Foto: UFC/Reprodução

Um grupo de pesquisa da Universidade Federal do Ceará vem criando uma série de ferramentas computacionais para o processamento do “nheengatu” — a língua geral amazônica (LGA) — único idioma vivo descendente do tupi antigo. O equipamento permite a investigação da estrutura gramatical da língua, e amplia suas possibilidades de tradução.

A UFC informou que o nheegatu tem apenas 6 mil falantes no Brasil e 8 mil na Colômbia, por isso, o idioma se encontra em risco de extinção. Sob essa perspectiva, o grupo de pesquisa Computação e Linguagem Natural (COMPLIN) tenta preservar a memória e ampliar o conhecimento sobre esse tupi moderno.
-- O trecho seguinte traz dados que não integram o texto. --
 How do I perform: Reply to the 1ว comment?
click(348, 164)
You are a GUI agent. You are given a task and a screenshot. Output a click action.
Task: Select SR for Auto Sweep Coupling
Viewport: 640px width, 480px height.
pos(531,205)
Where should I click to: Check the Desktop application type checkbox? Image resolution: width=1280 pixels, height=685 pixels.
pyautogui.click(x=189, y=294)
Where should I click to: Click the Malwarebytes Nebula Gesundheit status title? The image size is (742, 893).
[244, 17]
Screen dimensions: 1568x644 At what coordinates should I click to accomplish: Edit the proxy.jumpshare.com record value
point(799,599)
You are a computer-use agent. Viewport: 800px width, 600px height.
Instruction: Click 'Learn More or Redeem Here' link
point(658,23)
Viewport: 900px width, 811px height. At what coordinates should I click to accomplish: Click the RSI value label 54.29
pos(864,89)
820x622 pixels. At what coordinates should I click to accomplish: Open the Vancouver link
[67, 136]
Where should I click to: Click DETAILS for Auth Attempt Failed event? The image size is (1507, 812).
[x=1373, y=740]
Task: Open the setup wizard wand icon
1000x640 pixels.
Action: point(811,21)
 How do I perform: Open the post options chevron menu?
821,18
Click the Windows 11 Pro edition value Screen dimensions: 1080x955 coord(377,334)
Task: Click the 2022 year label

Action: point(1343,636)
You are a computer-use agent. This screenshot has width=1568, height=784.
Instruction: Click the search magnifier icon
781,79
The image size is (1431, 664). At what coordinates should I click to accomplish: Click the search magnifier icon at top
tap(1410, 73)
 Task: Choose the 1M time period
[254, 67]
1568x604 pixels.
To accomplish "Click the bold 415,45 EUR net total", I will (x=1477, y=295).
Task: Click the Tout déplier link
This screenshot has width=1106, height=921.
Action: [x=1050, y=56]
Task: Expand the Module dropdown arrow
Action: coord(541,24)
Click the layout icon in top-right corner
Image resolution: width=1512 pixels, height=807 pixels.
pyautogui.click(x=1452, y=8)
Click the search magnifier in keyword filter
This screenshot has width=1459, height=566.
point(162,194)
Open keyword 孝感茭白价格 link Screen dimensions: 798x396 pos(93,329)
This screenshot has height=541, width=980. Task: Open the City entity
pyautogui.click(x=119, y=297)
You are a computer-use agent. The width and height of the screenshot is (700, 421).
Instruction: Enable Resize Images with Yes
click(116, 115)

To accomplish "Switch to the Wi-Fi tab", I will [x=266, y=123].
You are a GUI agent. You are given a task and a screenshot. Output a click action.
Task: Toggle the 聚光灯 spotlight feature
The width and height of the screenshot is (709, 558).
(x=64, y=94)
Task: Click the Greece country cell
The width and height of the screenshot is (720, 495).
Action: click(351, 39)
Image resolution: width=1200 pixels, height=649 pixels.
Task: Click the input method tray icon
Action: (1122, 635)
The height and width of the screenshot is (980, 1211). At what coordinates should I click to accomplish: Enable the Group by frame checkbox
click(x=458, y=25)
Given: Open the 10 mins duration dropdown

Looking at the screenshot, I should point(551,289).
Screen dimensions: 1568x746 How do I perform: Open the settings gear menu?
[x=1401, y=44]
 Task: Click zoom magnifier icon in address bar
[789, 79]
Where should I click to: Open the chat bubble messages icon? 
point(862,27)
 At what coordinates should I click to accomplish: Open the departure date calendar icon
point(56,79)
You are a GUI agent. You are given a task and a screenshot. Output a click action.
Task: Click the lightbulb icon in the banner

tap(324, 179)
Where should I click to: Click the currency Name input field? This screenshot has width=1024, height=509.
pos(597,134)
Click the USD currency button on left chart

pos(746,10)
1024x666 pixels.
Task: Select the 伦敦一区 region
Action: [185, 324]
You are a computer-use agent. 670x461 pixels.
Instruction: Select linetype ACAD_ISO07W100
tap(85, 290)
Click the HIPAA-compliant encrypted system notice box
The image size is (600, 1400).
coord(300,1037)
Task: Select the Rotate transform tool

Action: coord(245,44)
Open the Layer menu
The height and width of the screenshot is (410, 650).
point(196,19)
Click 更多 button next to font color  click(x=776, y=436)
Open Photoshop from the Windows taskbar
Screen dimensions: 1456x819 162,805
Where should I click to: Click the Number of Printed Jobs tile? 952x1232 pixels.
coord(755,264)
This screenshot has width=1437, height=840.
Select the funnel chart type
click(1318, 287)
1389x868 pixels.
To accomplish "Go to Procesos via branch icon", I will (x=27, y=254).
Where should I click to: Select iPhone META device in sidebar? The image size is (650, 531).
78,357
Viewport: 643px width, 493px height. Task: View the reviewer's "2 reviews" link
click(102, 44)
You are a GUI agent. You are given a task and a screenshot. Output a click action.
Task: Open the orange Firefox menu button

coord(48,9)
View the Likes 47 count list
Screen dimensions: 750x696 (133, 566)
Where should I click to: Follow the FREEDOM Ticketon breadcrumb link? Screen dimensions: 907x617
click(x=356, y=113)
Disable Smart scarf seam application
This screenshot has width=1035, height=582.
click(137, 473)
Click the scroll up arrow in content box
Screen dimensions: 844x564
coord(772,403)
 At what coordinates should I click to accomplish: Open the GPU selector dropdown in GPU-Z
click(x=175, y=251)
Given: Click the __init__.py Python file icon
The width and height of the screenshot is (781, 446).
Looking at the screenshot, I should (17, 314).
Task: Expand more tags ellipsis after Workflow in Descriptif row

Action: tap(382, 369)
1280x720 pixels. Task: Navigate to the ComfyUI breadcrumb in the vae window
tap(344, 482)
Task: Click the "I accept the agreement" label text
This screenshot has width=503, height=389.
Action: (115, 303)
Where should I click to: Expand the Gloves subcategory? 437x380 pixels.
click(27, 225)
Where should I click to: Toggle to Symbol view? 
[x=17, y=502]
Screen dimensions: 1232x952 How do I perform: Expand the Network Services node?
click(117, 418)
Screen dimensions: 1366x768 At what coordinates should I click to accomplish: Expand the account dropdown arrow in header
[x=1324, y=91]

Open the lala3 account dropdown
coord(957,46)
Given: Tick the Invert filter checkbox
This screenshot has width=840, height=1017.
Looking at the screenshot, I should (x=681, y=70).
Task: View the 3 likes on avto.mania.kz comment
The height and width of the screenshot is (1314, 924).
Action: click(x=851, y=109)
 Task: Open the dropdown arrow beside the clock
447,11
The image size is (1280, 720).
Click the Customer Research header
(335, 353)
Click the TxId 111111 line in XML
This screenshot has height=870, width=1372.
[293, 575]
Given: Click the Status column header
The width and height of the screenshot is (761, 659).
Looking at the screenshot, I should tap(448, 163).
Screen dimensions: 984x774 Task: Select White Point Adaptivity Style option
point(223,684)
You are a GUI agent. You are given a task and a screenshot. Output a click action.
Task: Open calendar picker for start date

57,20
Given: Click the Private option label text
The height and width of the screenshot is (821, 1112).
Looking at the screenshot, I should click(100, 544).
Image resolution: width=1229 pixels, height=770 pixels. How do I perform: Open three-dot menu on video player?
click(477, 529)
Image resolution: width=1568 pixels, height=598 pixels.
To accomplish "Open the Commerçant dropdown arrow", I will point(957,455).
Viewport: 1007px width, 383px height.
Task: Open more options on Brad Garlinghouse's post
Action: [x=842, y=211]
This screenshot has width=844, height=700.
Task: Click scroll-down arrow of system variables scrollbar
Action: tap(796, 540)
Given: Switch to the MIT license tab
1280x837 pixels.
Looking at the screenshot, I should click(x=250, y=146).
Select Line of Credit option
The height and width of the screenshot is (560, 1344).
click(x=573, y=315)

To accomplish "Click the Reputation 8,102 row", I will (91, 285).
Assim, foi elaborado o Nheentiquetador, um etiquetador morfossintático (programa que reconhece a categoria da palavra) do nheengatu. O grupo trabalha agora na criação de um analisador sintático automático (programa que entende a palavra no contexto da frase), que dará mais precisão às traduções automáticas do GrammYEP.

O grupo começou, há três anos, a aplicar os estudos da linguística computacional ao nheengatu focado sobretudo no português. De acordo com o líder do grupo, professor Leonel Figueiredo de Alencar Araripe, ainda não havia nada em termos de ferramentas e recursos para o processamento computacional da LGA, apesar de sua importância histórica, cultural e linguística.

A primeira ferramenta criada foi o GrammYEP, o tradutor automático pioneiro em uma língua indígena brasileira. Entretanto, para avançar na qualidade e no escopo dessas traduções, foi preciso criar uma nova ferramenta, com a função de organizar as classes gramaticais das palavras.

O GrammYEP foi concluído em 2020 e traduz textos simples com sentenças que expressam qualidades, estados e localizações de pessoas e objetos, levando em conta os padrões gramaticais e a semântica (isto é, o significado das palavras e frases) do tupi moderno.

A ferramenta traduz a LGA para o português e o inglês, e também traduz do nheengatu para as duas línguas. Agora, o projeto está sendo expandido para que a tradução seja permitida entre a língua indígena e outros 30 idiomas.